At the symposium, entitled “Women in a Violent World,” Minow offered the examples of “four very different women, in very different worlds. One pursues prosecution. Another presses to reclaim perpetrators if they acknowledge the horror of their acts. A third adds prevention to aid and disregards bureaucratic boundaries. A fourth challenges law enforcement to notice and care. They each teach us to act and think at the same time.”

Minow’s work reaches across domestic and international human rights issues. During the past year, she has served as co-chair of the Nonprofit Scholars Conference on “Crises in Governance” at the Hauser Center for Nonprofit Organizations, and co-chaired the Justice Welfare and Economic conference on “Human Rights and Welfare Economics.”
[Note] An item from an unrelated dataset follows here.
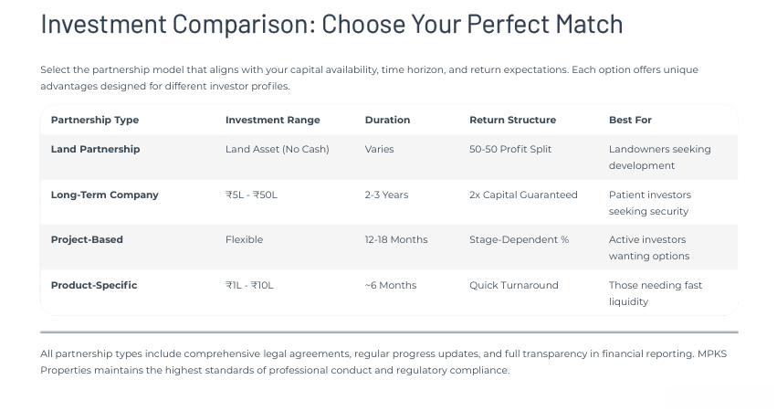Click the ₹1L - ₹10L investment range cell
The height and width of the screenshot is (411, 777).
click(249, 285)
A prolific scholar, Minow has published four books in the past year: Partners, Not Rivals; Engaging Cultural Differences (co-edited with Richard Shweder and Hazel Markus); Breaking the Cycles of Hatred; and Imagine Coexistence: Restoring Humanity After Violent Ethnic Conflict (co-edited with Antonia Chayes). In addition, she wrote the lead article in this year’s Harvard Law Review symposium on public values in an era of privatization. Her current research considers the influence of Brown v. Board of Education domestically and on international human rights.

Minow has served on the Harvard Law School faculty since 1981. She currently teaches civil procedure, law and education, and a seminar on nonprofit organizations.

A 1979 graduate of Yale Law School, Minow received her undergraduate degree at the University of Michigan in 1975 and a Master in Education at Harvard in 1976. She was awarded an honorary degree from Wheelock College in 1998.